POMFR: Beyond the Established Legal Orders

Have you wondered recently whatever happened to all that “fragmentation of international law” we used to worry about? Well, a 2011 volume edited by Malcolm Evans and Panos Koutrakos and published by Hart Publishing, that’s what happened. While I would like to introduce you briefly to the whole volume, there is one contribution I would particularly like to draw your attention to.

To put you in context, this is in my view a good book for those among us who were fascinated by the „fragmentation of international law“ debate starting (or at least becoming one of THE topics) in the 2000s; who have perhaps read Koskenniemi’s report for the International Law Commission or other literature on the topic (legal pluralism, Pauwelyn’s Conflict of Norms, you name it); who find themselves now stuck in one of the boxes and/or compartments of international or EU law; and who probably would love an update and overview over where we stand today. Well, of course the book has a strong EU law focus; otherwise, I would probably have to post my thoughts on it on a different blog. But still, it promises updates in a number of areas where EU law and international law connect in one way or another.

Depending on your field of expertise and interests, you may find some chapters more appealing than others. One of the strengths of this edited volume is certainly the breadth of contributions, which cover among others the Common Commercial Policy (Joris Larik), international and European financial market regulation (Eilis Ferran), human rights law (Bruno de Witte), international and European criminal law (Valsamis Mitsilegas), terrorism and human rights law (Takis Tridimas, Jan Klabbers) and non-proliferation (Panos Koutrakos). Wer zählt die Völker, nennt die Namen…

Still, there is one chapter that I would particularly recommend, at least if you have some basic affinity for legal theory: George Pavlakos and Joost Pauwelyn’s „Principled Monism and the Normative Conception of Coercion Under International Law“ (pp. 317-341).

The central idea of Principled Monism is that there is a scheme of substantive principles of justice, and that it is this scheme rather than necessarily a formal hierarchy of sources which holds the multitude of institutional sources of national and international law together (p. 325). Based on this premise, the problem of fragmentation of international law and dispute settlement fora becomes less of a mechanical problem of determining precedence of one particular institutional actor or legal regime. On the contrary, discussing cases like e.g. the Kadi decision by the General Court Pavlakos and Pauwelyn suggest (p. 322-323)
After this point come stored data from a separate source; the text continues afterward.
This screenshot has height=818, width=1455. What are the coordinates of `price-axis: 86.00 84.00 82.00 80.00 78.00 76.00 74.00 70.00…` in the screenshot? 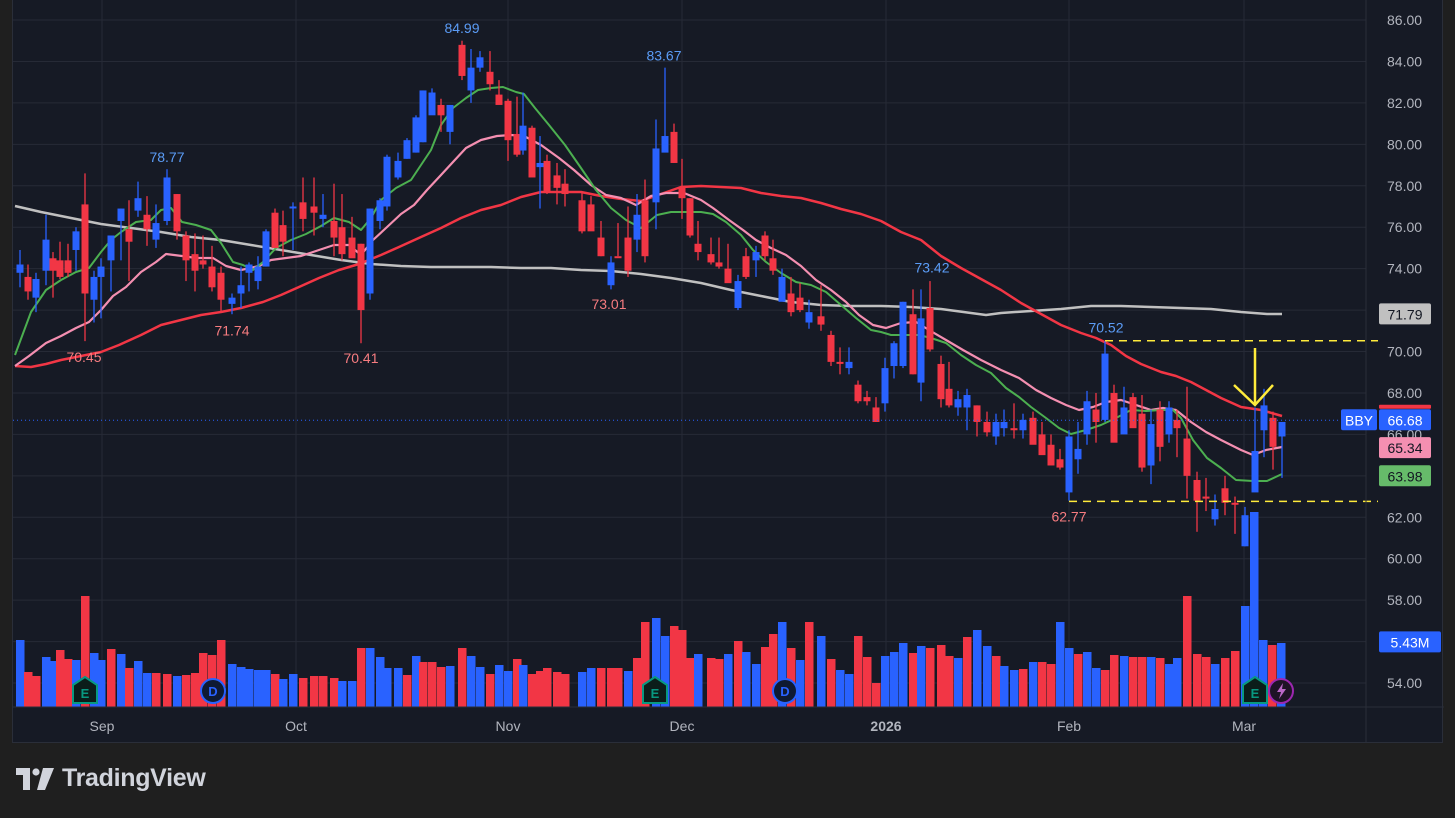 It's located at (1394, 372).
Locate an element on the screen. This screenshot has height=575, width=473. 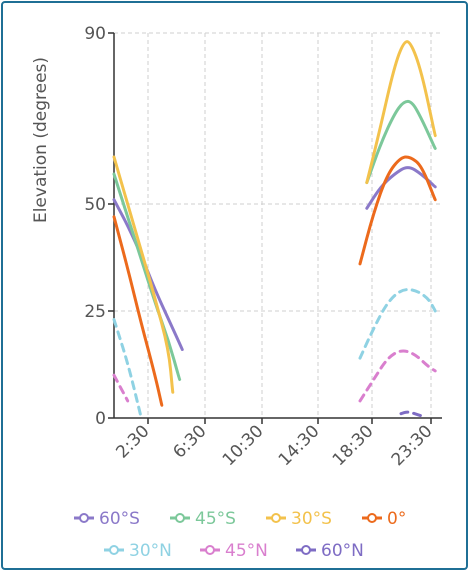
legend-label: 30°S is located at coordinates (312, 519).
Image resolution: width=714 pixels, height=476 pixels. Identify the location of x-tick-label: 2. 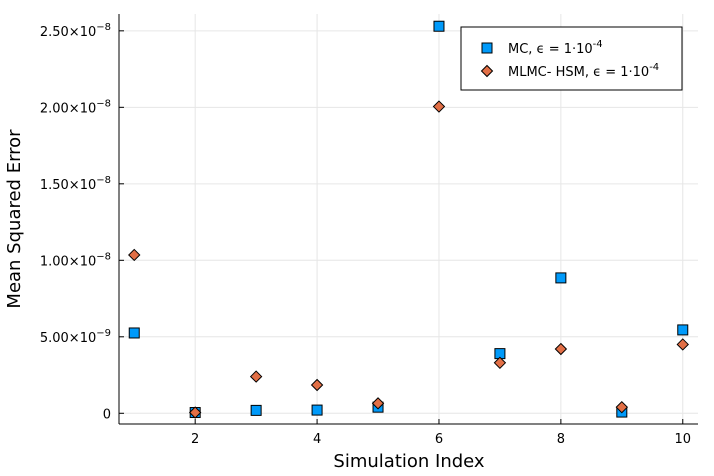
(195, 440).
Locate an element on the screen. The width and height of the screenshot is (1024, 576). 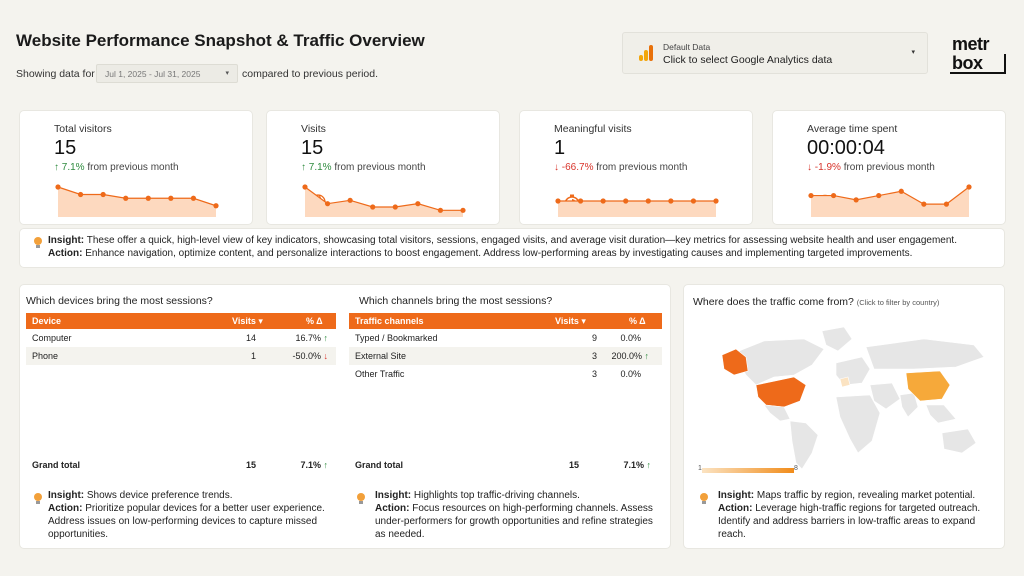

 „[N]amely, that questions about boundaries and institutional relations between legal orders are not defining of the content of the legal obligations, which the courts are called to enforce as a matter of duty. Rather, such questions are subject themselves to the substantive normative principles which determine the existence and the content of the relevant legal obligations.“

 Issues of formal norm hierarchy could, under such an approach, take a back seat (p. 323):

 „[T]he final instance for determining the limits or the formal positioning of any legal order is not any institutional facts but substantive arguments that draw on principles of individual (and collective) morality.“

Sounds novel/untenable/compelling to you? Go ahead and enjoy the read; it is in my view a sophisticated, yet accessible exercise of legal theory which features some well-known case law from a perspective you perhaps have not looked at it yet, a bit of Kant, the connection between law, morals and coercion in international law and eventually an interesting novel perspective on the sources of international law. What’s the benefit? Well, ideally „a way of understanding the various legal orders of international and national law (including EU law) as forming a unique normative order“. That should be worth the intellectual effort, right?